**Collected data entries:**

-*-*-

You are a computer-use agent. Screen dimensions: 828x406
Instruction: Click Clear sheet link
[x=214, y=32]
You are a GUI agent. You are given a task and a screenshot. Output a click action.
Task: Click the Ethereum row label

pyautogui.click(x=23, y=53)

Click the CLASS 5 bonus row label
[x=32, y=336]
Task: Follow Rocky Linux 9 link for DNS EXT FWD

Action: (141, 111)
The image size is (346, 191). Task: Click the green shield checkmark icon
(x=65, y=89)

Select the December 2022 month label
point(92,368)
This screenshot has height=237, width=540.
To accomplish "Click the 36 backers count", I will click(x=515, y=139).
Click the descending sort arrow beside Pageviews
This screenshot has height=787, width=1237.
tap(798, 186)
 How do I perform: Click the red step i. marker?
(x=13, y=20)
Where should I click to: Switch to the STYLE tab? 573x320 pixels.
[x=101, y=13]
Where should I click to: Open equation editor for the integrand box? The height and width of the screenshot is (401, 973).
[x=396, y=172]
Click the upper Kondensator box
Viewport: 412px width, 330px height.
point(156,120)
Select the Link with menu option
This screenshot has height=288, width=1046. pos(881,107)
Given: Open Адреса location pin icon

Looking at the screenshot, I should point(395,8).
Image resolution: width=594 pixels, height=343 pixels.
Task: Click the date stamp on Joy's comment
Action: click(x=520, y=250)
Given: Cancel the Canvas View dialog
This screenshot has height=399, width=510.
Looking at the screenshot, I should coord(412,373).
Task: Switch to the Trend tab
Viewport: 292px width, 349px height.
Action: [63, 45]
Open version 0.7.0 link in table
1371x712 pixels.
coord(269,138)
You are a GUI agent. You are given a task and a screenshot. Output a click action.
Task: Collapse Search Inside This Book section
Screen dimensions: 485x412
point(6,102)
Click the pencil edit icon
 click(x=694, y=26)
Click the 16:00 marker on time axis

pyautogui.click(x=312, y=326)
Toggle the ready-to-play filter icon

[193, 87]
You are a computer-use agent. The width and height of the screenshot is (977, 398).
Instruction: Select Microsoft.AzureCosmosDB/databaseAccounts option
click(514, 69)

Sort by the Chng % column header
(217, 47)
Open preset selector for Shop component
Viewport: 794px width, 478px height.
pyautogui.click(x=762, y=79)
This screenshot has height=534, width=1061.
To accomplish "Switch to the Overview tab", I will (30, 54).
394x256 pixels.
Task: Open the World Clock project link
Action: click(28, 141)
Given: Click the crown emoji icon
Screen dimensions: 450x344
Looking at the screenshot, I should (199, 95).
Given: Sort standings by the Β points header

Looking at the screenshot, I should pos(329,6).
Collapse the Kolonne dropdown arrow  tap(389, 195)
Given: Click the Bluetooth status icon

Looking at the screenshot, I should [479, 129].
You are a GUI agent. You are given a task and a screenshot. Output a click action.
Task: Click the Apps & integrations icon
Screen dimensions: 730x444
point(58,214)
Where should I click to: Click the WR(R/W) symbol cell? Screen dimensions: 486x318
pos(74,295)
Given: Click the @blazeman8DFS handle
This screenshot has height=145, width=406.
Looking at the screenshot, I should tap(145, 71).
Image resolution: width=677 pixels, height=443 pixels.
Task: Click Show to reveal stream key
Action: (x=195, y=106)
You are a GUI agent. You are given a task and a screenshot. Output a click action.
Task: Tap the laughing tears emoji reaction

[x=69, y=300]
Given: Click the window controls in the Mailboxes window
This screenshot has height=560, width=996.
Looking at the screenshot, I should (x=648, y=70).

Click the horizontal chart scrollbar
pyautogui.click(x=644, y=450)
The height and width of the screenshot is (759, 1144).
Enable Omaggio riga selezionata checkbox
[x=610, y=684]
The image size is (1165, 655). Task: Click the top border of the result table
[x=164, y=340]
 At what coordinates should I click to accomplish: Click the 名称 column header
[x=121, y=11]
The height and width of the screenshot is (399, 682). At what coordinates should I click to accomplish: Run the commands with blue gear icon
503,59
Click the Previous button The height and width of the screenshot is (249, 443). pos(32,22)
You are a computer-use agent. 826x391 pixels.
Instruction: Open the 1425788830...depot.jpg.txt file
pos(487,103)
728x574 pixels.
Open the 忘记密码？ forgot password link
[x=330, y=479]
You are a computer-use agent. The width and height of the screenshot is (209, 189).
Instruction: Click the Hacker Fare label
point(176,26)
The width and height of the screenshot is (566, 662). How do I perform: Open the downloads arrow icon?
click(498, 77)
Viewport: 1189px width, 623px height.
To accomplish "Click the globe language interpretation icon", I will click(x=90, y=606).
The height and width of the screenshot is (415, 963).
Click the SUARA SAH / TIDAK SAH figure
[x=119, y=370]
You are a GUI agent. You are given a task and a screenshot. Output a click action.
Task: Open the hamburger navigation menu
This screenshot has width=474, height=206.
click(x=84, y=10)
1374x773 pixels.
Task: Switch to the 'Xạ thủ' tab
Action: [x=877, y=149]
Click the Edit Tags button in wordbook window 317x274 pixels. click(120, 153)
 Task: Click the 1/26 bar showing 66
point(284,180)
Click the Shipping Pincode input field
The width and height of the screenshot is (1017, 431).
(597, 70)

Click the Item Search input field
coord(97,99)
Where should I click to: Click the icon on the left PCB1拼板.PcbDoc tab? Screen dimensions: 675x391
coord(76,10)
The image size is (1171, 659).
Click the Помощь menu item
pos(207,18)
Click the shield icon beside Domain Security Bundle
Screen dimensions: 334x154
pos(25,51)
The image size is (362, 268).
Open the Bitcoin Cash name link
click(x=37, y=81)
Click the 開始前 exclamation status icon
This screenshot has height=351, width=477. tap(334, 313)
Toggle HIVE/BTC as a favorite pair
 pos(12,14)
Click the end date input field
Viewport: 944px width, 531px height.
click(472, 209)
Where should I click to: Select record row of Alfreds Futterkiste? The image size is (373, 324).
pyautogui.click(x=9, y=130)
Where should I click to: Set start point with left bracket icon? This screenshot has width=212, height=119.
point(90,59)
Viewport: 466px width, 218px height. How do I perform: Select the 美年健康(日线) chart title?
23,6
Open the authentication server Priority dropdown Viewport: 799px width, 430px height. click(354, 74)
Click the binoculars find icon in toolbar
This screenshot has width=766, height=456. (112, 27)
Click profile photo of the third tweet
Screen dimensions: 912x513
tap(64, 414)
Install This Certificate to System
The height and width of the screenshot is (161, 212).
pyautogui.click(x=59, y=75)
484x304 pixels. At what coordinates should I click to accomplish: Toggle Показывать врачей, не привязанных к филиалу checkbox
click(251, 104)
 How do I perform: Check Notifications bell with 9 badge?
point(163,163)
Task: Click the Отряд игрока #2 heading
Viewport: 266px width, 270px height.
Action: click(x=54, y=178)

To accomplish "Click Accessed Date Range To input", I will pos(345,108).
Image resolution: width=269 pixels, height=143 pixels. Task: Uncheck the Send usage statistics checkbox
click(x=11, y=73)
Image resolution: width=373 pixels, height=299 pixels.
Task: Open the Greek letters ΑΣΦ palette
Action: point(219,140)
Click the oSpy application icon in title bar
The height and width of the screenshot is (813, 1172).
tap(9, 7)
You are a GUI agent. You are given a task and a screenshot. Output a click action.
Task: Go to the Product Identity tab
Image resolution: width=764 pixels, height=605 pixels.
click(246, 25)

-*-*-

**YOUR ASSIGNMENT:**
Restate the records above in full, keeping each line exactly as it stands.

**ANSWER AREA:**
You are a computer-use agent. Screen dimensions: 828x406
Instruction: Click Clear sheet link
[x=214, y=32]
You are a GUI agent. You are given a task and a screenshot. Output a click action.
Task: Click the Ethereum row label

pyautogui.click(x=23, y=53)

Click the CLASS 5 bonus row label
[x=32, y=336]
Task: Follow Rocky Linux 9 link for DNS EXT FWD

Action: (141, 111)
The image size is (346, 191). Task: Click the green shield checkmark icon
(x=65, y=89)

Select the December 2022 month label
point(92,368)
This screenshot has height=237, width=540.
To accomplish "Click the 36 backers count", I will click(x=515, y=139).
Click the descending sort arrow beside Pageviews
This screenshot has height=787, width=1237.
tap(798, 186)
 How do I perform: Click the red step i. marker?
(x=13, y=20)
Where should I click to: Switch to the STYLE tab? 573x320 pixels.
[x=101, y=13]
Where should I click to: Open equation editor for the integrand box? The height and width of the screenshot is (401, 973).
[x=396, y=172]
Click the upper Kondensator box
Viewport: 412px width, 330px height.
point(156,120)
Select the Link with menu option
This screenshot has height=288, width=1046. pos(881,107)
Given: Open Адреса location pin icon

Looking at the screenshot, I should point(395,8).
Image resolution: width=594 pixels, height=343 pixels.
Task: Click the date stamp on Joy's comment
Action: click(x=520, y=250)
Given: Cancel the Canvas View dialog
This screenshot has height=399, width=510.
Looking at the screenshot, I should coord(412,373).
Task: Switch to the Trend tab
Viewport: 292px width, 349px height.
Action: [63, 45]
Open version 0.7.0 link in table
1371x712 pixels.
coord(269,138)
You are a GUI agent. You are given a task and a screenshot. Output a click action.
Task: Collapse Search Inside This Book section
Screen dimensions: 485x412
point(6,102)
Click the pencil edit icon
 click(x=694, y=26)
Click the 16:00 marker on time axis

pyautogui.click(x=312, y=326)
Toggle the ready-to-play filter icon

[193, 87]
You are a computer-use agent. The width and height of the screenshot is (977, 398).
Instruction: Select Microsoft.AzureCosmosDB/databaseAccounts option
click(514, 69)

Sort by the Chng % column header
(217, 47)
Open preset selector for Shop component
Viewport: 794px width, 478px height.
pyautogui.click(x=762, y=79)
This screenshot has height=534, width=1061.
To accomplish "Switch to the Overview tab", I will (30, 54).
394x256 pixels.
Task: Open the World Clock project link
Action: click(28, 141)
Given: Click the crown emoji icon
Screen dimensions: 450x344
Looking at the screenshot, I should (199, 95).
Given: Sort standings by the Β points header

Looking at the screenshot, I should pos(329,6).
Collapse the Kolonne dropdown arrow  tap(389, 195)
Given: Click the Bluetooth status icon

Looking at the screenshot, I should [479, 129].
You are a GUI agent. You are given a task and a screenshot. Output a click action.
Task: Click the Apps & integrations icon
Screen dimensions: 730x444
point(58,214)
Where should I click to: Click the WR(R/W) symbol cell? Screen dimensions: 486x318
pos(74,295)
Given: Click the @blazeman8DFS handle
This screenshot has height=145, width=406.
Looking at the screenshot, I should tap(145, 71).
Image resolution: width=677 pixels, height=443 pixels.
Task: Click Show to reveal stream key
Action: (x=195, y=106)
You are a GUI agent. You are given a task and a screenshot. Output a click action.
Task: Tap the laughing tears emoji reaction

[x=69, y=300]
Given: Click the window controls in the Mailboxes window
This screenshot has height=560, width=996.
Looking at the screenshot, I should (x=648, y=70).

Click the horizontal chart scrollbar
pyautogui.click(x=644, y=450)
The height and width of the screenshot is (759, 1144).
Enable Omaggio riga selezionata checkbox
[x=610, y=684]
The image size is (1165, 655). Task: Click the top border of the result table
[x=164, y=340]
 At what coordinates should I click to accomplish: Click the 名称 column header
[x=121, y=11]
The height and width of the screenshot is (399, 682). At what coordinates should I click to accomplish: Run the commands with blue gear icon
503,59
Click the Previous button The height and width of the screenshot is (249, 443). pos(32,22)
You are a computer-use agent. 826x391 pixels.
Instruction: Open the 1425788830...depot.jpg.txt file
pos(487,103)
728x574 pixels.
Open the 忘记密码？ forgot password link
[x=330, y=479]
You are a computer-use agent. The width and height of the screenshot is (209, 189).
Instruction: Click the Hacker Fare label
point(176,26)
The width and height of the screenshot is (566, 662). How do I perform: Open the downloads arrow icon?
click(498, 77)
Viewport: 1189px width, 623px height.
To accomplish "Click the globe language interpretation icon", I will click(x=90, y=606).
The height and width of the screenshot is (415, 963).
Click the SUARA SAH / TIDAK SAH figure
[x=119, y=370]
You are a GUI agent. You are given a task and a screenshot. Output a click action.
Task: Open the hamburger navigation menu
This screenshot has width=474, height=206.
click(x=84, y=10)
1374x773 pixels.
Task: Switch to the 'Xạ thủ' tab
Action: [x=877, y=149]
Click the Edit Tags button in wordbook window 317x274 pixels. click(120, 153)
 Task: Click the 1/26 bar showing 66
point(284,180)
Click the Shipping Pincode input field
The width and height of the screenshot is (1017, 431).
(597, 70)

Click the Item Search input field
coord(97,99)
Where should I click to: Click the icon on the left PCB1拼板.PcbDoc tab? Screen dimensions: 675x391
coord(76,10)
The image size is (1171, 659).
Click the Помощь menu item
pos(207,18)
Click the shield icon beside Domain Security Bundle
Screen dimensions: 334x154
pos(25,51)
The image size is (362, 268).
Open the Bitcoin Cash name link
click(x=37, y=81)
Click the 開始前 exclamation status icon
This screenshot has height=351, width=477. tap(334, 313)
Toggle HIVE/BTC as a favorite pair
 pos(12,14)
Click the end date input field
Viewport: 944px width, 531px height.
click(472, 209)
Where should I click to: Select record row of Alfreds Futterkiste? The image size is (373, 324).
pyautogui.click(x=9, y=130)
Where should I click to: Set start point with left bracket icon? This screenshot has width=212, height=119.
point(90,59)
Viewport: 466px width, 218px height. How do I perform: Select the 美年健康(日线) chart title?
23,6
Open the authentication server Priority dropdown Viewport: 799px width, 430px height. click(354, 74)
Click the binoculars find icon in toolbar
This screenshot has width=766, height=456. (112, 27)
Click profile photo of the third tweet
Screen dimensions: 912x513
tap(64, 414)
Install This Certificate to System
The height and width of the screenshot is (161, 212).
pyautogui.click(x=59, y=75)
484x304 pixels. At what coordinates should I click to accomplish: Toggle Показывать врачей, не привязанных к филиалу checkbox
click(251, 104)
 How do I perform: Check Notifications bell with 9 badge?
point(163,163)
Task: Click the Отряд игрока #2 heading
Viewport: 266px width, 270px height.
Action: click(x=54, y=178)

To accomplish "Click Accessed Date Range To input", I will pos(345,108).
Image resolution: width=269 pixels, height=143 pixels. Task: Uncheck the Send usage statistics checkbox
click(x=11, y=73)
Image resolution: width=373 pixels, height=299 pixels.
Task: Open the Greek letters ΑΣΦ palette
Action: point(219,140)
Click the oSpy application icon in title bar
The height and width of the screenshot is (813, 1172).
tap(9, 7)
You are a GUI agent. You are given a task and a screenshot. Output a click action.
Task: Go to the Product Identity tab
Image resolution: width=764 pixels, height=605 pixels.
click(246, 25)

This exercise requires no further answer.